Tenet - Game Infinite Review (Non-Spoiler)
Christopher Nolan is my absolute all time favorite director. Films such as The Prestige, Inception, Interstellar, and The Dark Knight are some my all time favorite films. His directive and visual styles are so instantly recognizable but unique to him. I believe it is possible to feel and know that a film is a Nolan film even before he is credited in a trailer.
After taking on dreams, magicians, super heroes, and space travel, Nolan takes on my absolute favorite subject in cinema, Time Travel. Time Travel narratives have been done countless times, but Tenet somehow manages to find a unique approach. Instead of time machines and portals, Tenet introduces the idea of "reverse entropy", objects that are traveling backwards in time. The film calls this "Inversion". We see it the world and characters moving forward in time, while select objects or even people are moving literally backwards from our perspective. We are first introduced to the concept with a bullet being shown flying backwards from a bullet impact point and being “caught” by a gun.

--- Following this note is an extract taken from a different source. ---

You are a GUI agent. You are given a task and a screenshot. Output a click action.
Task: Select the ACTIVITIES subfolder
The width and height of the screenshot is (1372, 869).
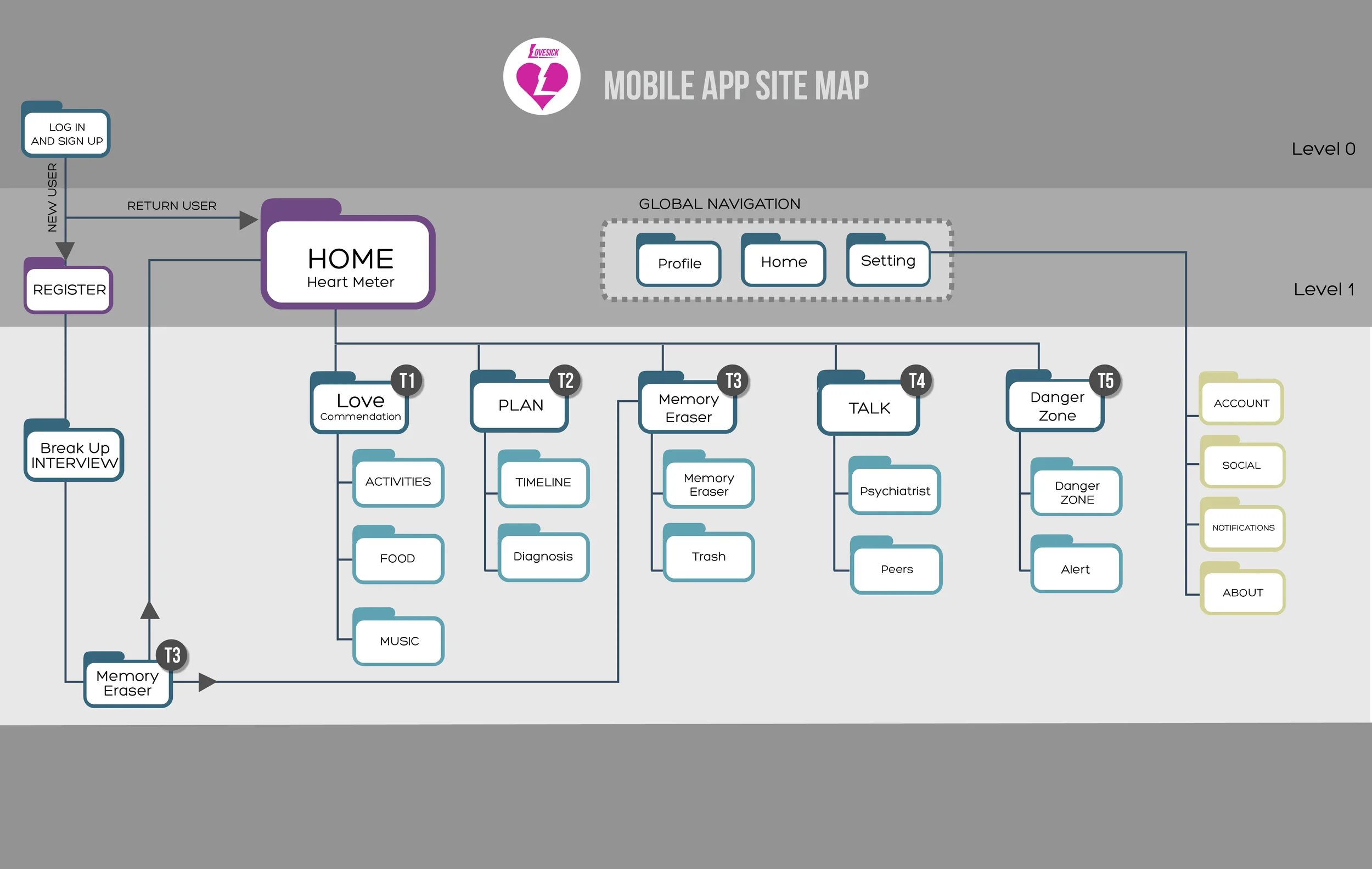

Eventually we see things from the perspective of an “inverted” person, and they move normally but from the perspective of the world around them essentially rewinding. It’s a fascinating concept that plays with causality in fascinating ways. The film also introduces the idea that some events are playing backwards while others move forward simultaneously.
My favorite action moment in the film is in the third act during a massive combat sequence, we see a complex action sequence of a building being destroyed backward and blown up by a forward time moving rocket and one backward moving rocket. It’s so bizare looking it’s impossible to describe.
I don’t want to say too much without spoiling the film but it is an absolutely phenomenal take on the time travel genre and is definitively Christopher Nolan in style. It is weird, and a must re-watch film to grasp all of it. It is by far the best film of the year (which understandably had less competition), and holds up well to his all time greats.